If you decide to leave the research, the consequences of your decision are (describe the adverse consequences – e.g. participants on a drug may experience worsening of their disease or withdrawal problems without substituting another drug or tapering the study drug.). If you decide to leave the research, contact the investigator so that the investigator can (describe the procedures for orderly termination by the participant.)

14. Compensation for Injury

  • If sponsor agrees to pay for expenses resulting from research related injury or illness, include the sponsor’s statement.
  • If no compensation is available from any source, insert the following statement:

If you are injured as a result of your participation in this research project, medical care and/or hospitalization will be provided, if necessary. If you have health insurance, your insurance carrier will be billed in the ordinary manner. As with any health insurance, any costs that are not covered or are in excess of what is paid by your insurance, including deductibles, will be your responsibility. No funds have been set aside to pay you in the event of a study related injury.

By signing this consent form, you will not waive any of your legal rights or release the parties involved in this study from liability for negligence.

15. Confidentiality of Study Records and Medical Records

Explain how the study records will be kept and controlled in order to maintain participant confidentiality.

  • If data for this project is being collected anonymously and researchers nor anyone else can link the data to the participant, state as such.
  • If data is being coded and a key maintained separately, inform participants of the process.

Sample statement:

Information collected for this study is confidential. However, the investigator and his/her study staff, delegated representatives of Mercy Health and Mercy Health Regional Institutional Review Board (IRB), the sponsor and/or their representatives, the Food and Drug Administration (FDA) and other government agencies involved in keeping research safe for people may look at your medical records when necessary, either in person, by mail, fax or electronically.

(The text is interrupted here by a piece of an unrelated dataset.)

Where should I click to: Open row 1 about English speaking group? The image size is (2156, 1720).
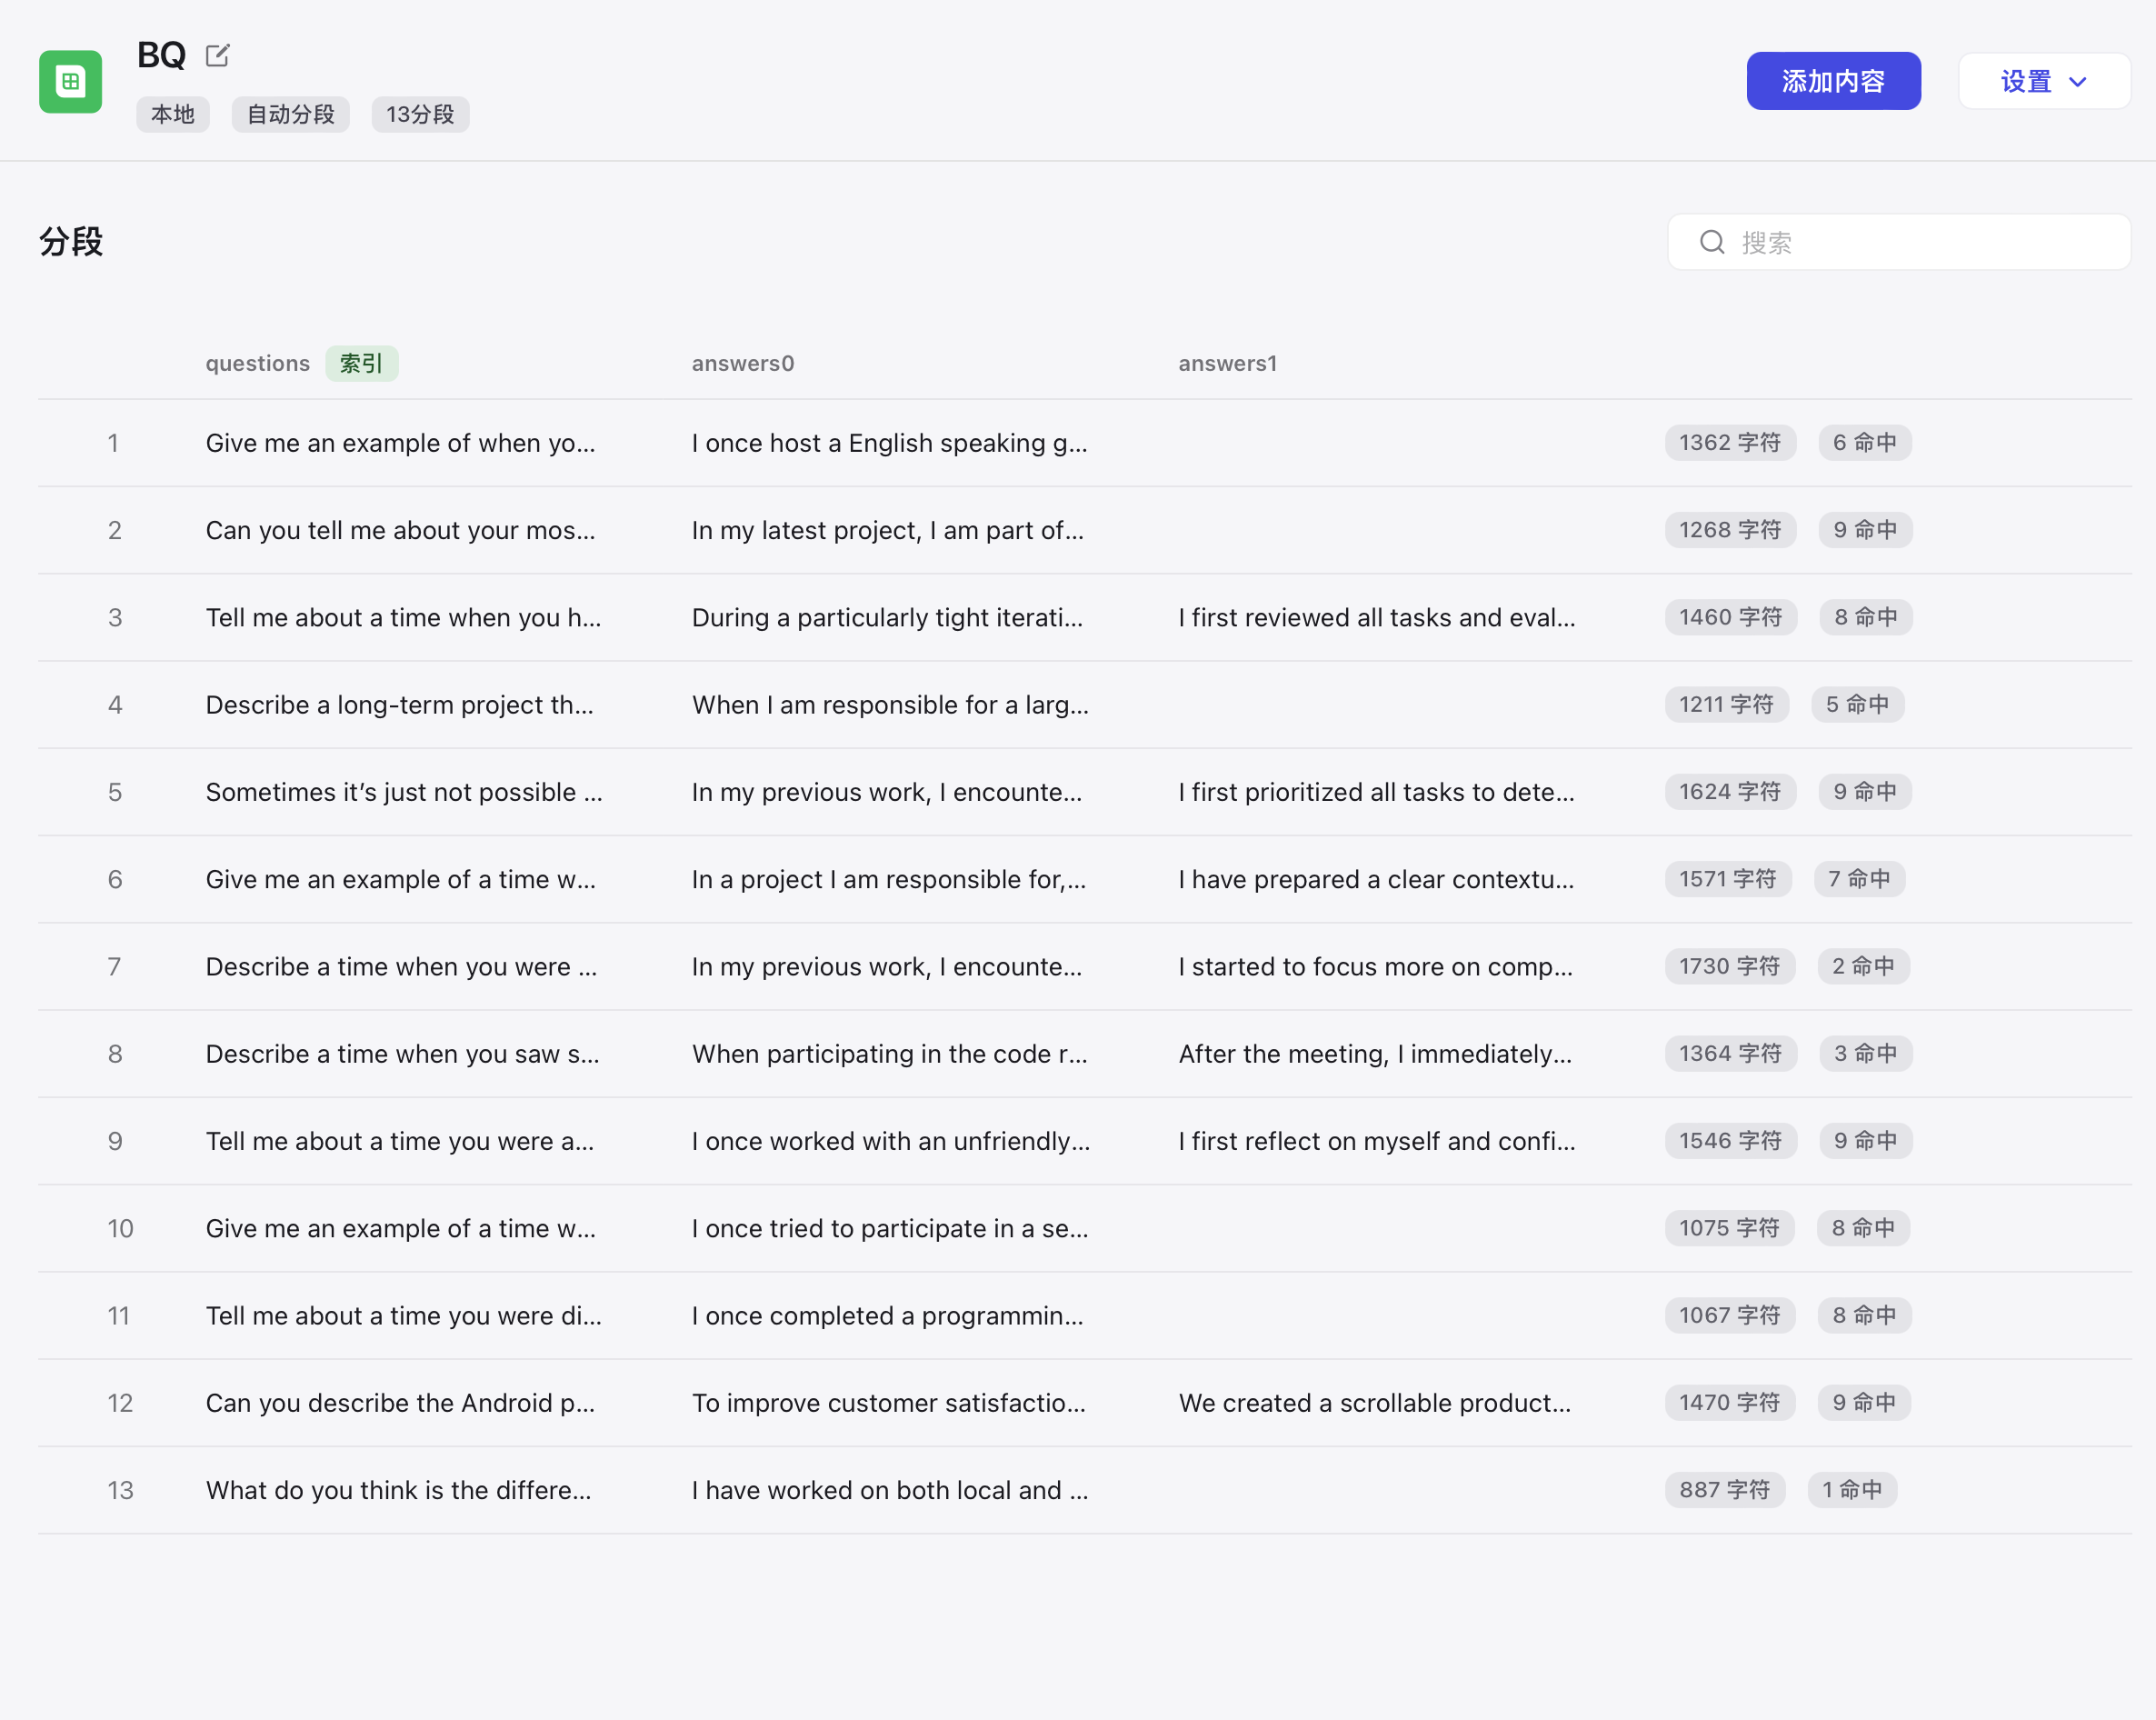coord(888,443)
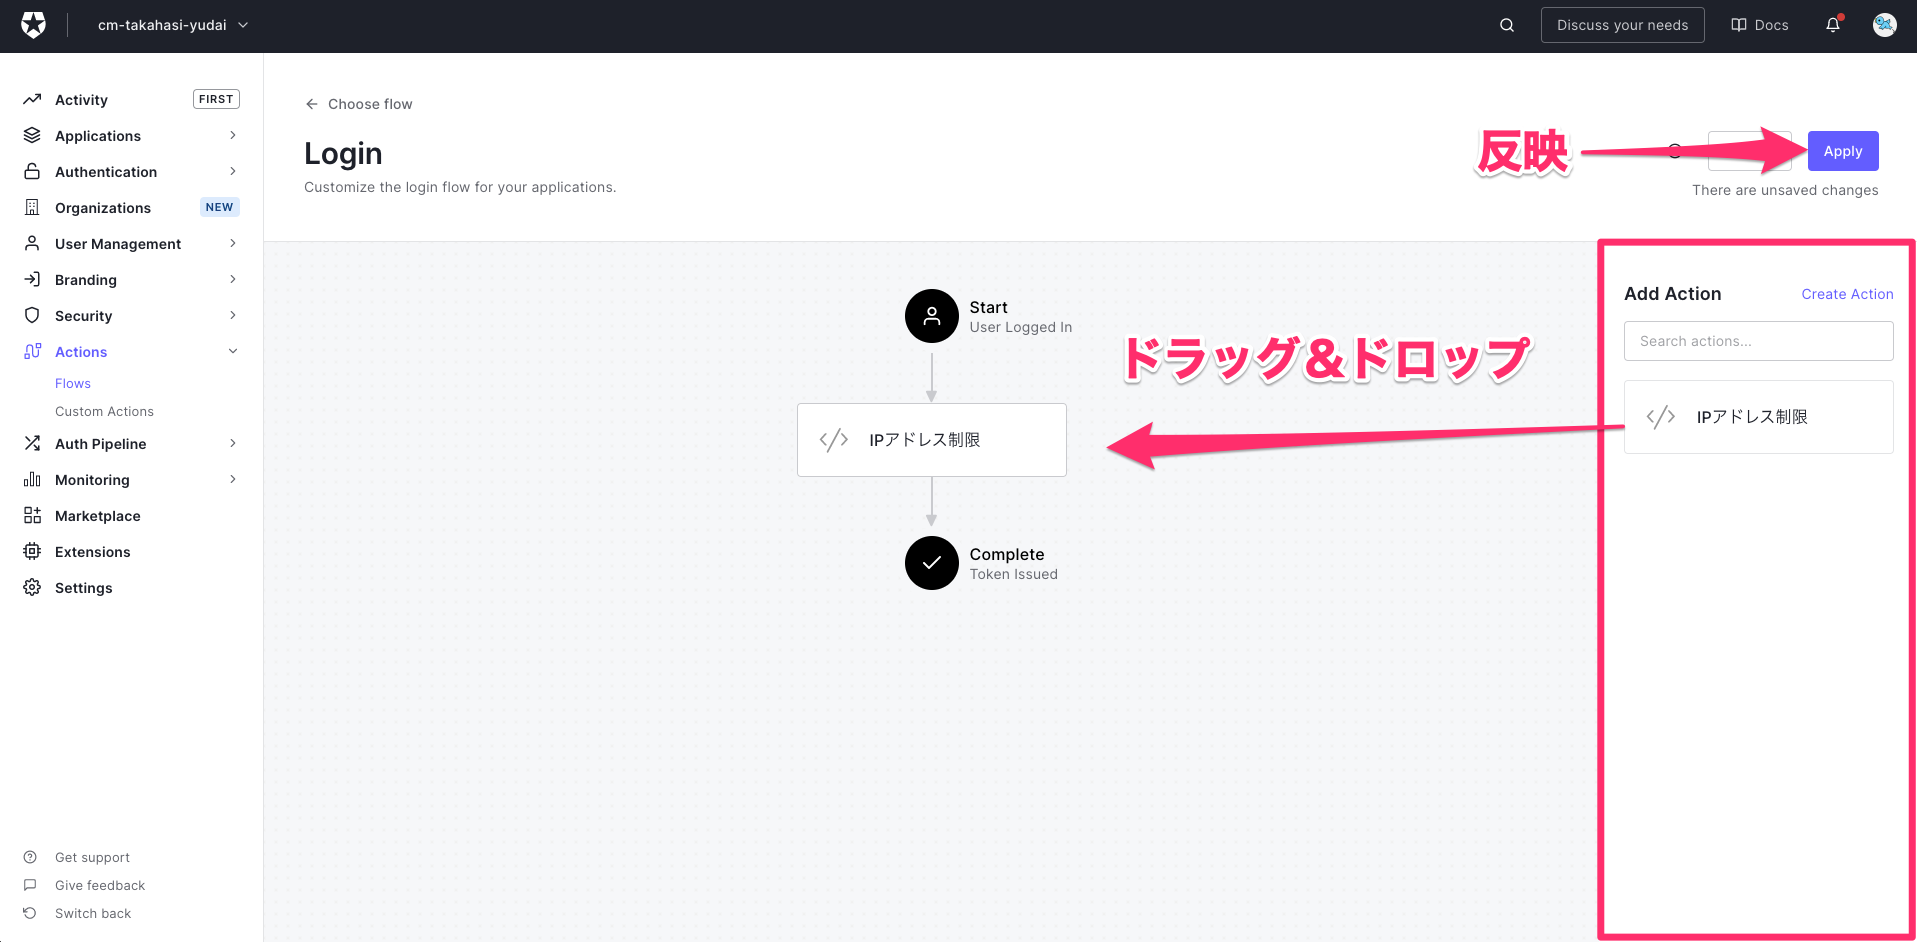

  • Discuss how you will keep the participant’s information confidential
  • Where will the data be stored and how will it be protected
  • Who will have access to the data?
  • Researchers and research staff
  • Institutional Review Board (IRB)
  • Sponsor
  • Government agencies (e.g. FDA)

16. Release of Personal Information

Include the following statement:

We will do our best to ensure that your personal information is kept confidential and private to the maximum extent required by law. We cannot guarantee absolute confidentiality and privacy. Your personal information may be disclosed if required by law. If information from this study is published or presented at scientific meetings, your name and other personal information will not be used.

17. Financial Conflict of Interest (Omit this section if there is no conflict to disclose.)

  • If there is a conflict of interest, the researcher should disclose this on the consent form.
  • Significant financial interest
  • Affiliation with study sponsor

18. HIPAA Authorization (This section is required if protected health information is being accessed

and collected. Omit this section if no PHI is being accessed.)

Include all of the language in this section verbatim:

As part of this research study, you are being asked to release your health information. The Health Insurance Portability and Accountability Act (HIPAA) permits a hospital or doctor’s office to use or release protected health information (PHI) for the purposes of treatment, payment or health care operations. A HIPAA authorization gives permission from you to use or release PHI for research purposes, and is in addition to your consent to participate in this research study.